I spent two hours this week debugging a deployment issue that taught me an important lesson: sometimes the platform just doesn't work the way the documentation suggests it should.
What Happened
The Strug Works codebase is a monorepo with multiple services: a backend API and an MCP server. When we first set up Railway deployment, I configured a single railway.toml at the root with [service.backend] and [service.mcp-server] sections. It looked clean. It looked right. It deployed without errors.
But only one service was actually running.
Railway doesn't support the [service.[name]] syntax. It just silently ignores it. No warnings. No build errors. The deployment succeeded, but the configuration was completely ineffective.
The Fix
The solution was straightforward once I understood the limitation: create a separate railway.toml in each service directory. Railway detects these service-level configs and uses them correctly. Each service now has its own build and deploy configuration that Railway actually respects.
Commit fb5ccc2 split the config and both services deployed correctly.
Why This Matters
This is the kind of issue that's hard to catch in testing because the deployment succeeds. There's no feedback loop telling you the configuration is being ignored. You only notice when you dig into the running services and realize something's missing.
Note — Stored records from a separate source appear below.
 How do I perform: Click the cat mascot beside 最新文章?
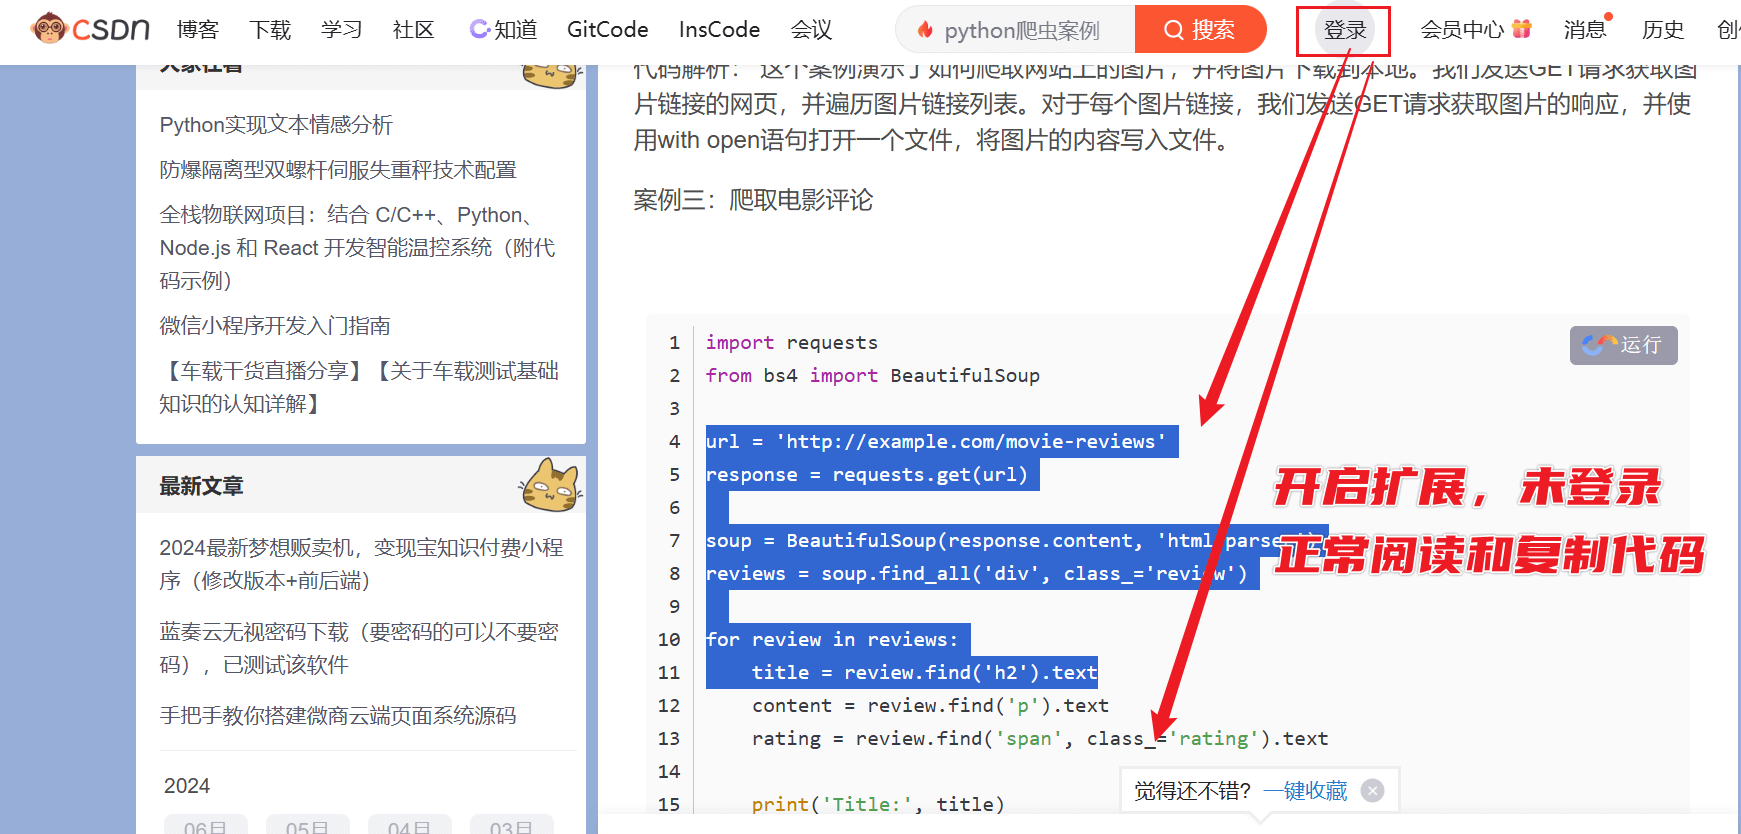(550, 485)
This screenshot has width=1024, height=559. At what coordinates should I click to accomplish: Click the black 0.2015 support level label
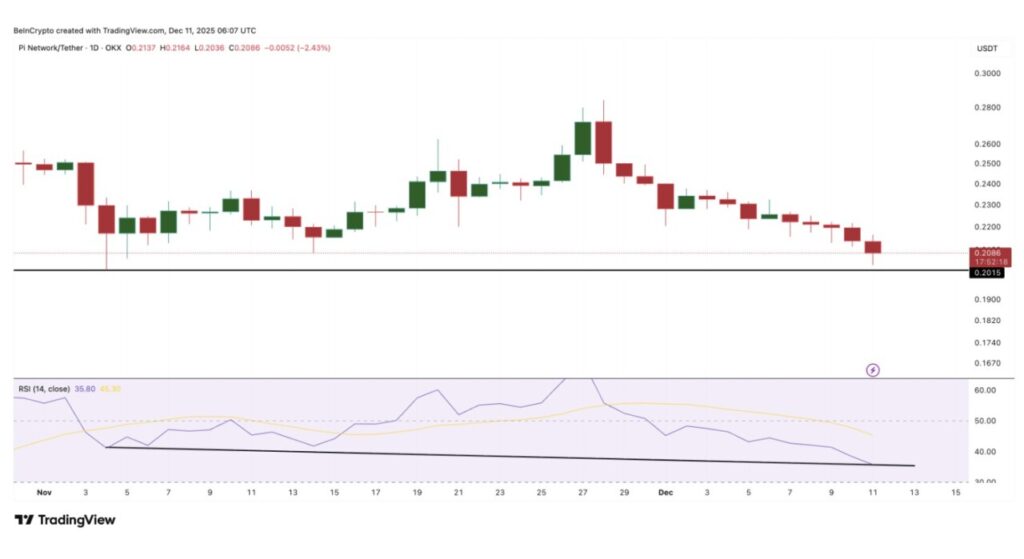tap(987, 272)
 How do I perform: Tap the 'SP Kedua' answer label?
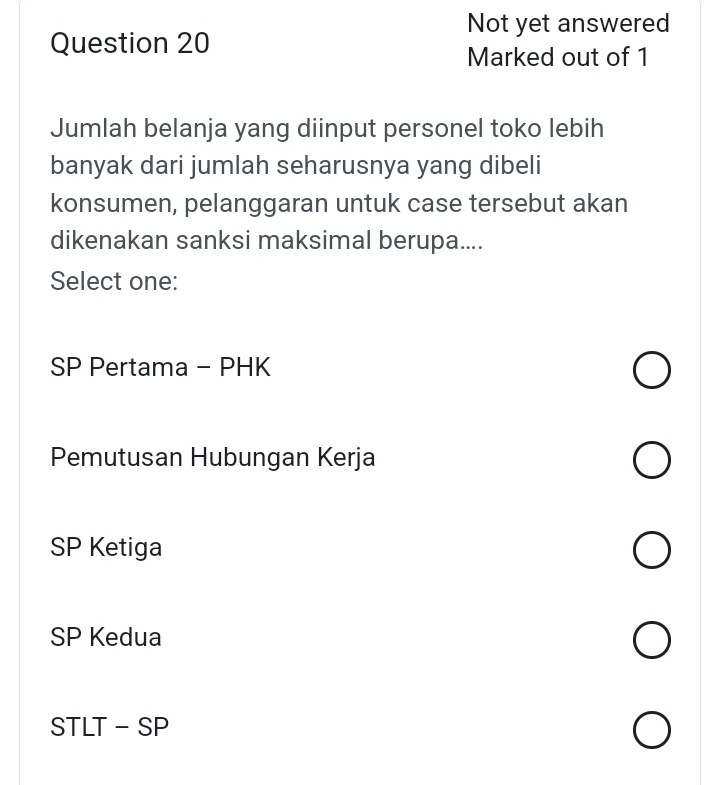point(106,638)
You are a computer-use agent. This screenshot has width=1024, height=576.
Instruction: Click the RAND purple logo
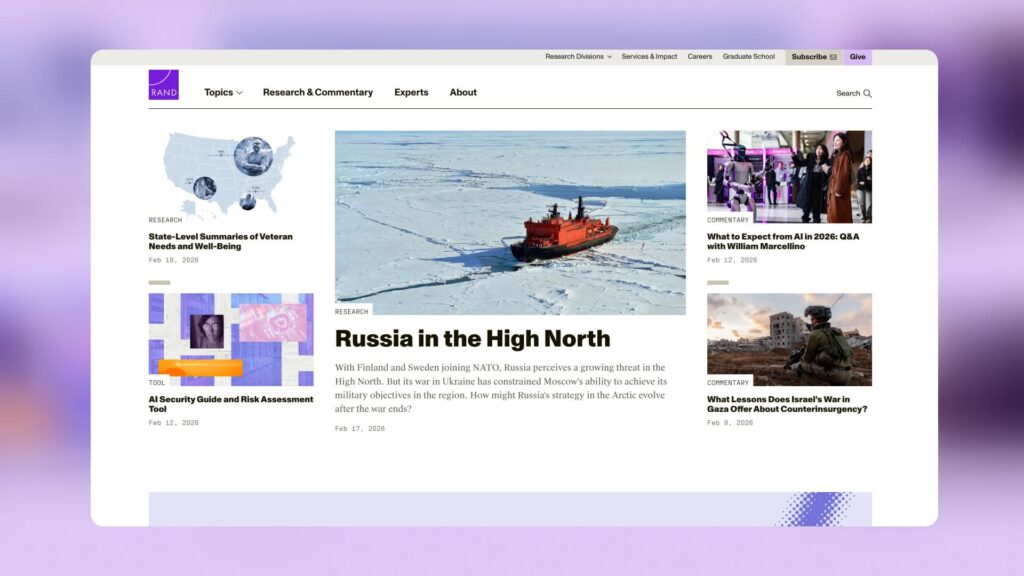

For Strug Works, this was particularly important because our autonomous agents need both services running to function correctly. The MCP server handles tool execution while the backend coordinates mission planning and state. Half a deployment is a broken deployment.
What's Next
Now that both services are deploying correctly, we're shifting focus back to the mission orchestration system. The deployment infrastructure is stable, which means we can trust that code changes actually make it into production the way we expect.
We're also documenting deployment patterns and failure modes as we encounter them. This Railway issue is now captured in our internal runbook so the next person (or agent) working on deployment config knows exactly what works and what doesn't.
The real lesson here: when something deploys successfully but doesn't work as expected, check whether your configuration is actually being read. Silent failures are the worst kind.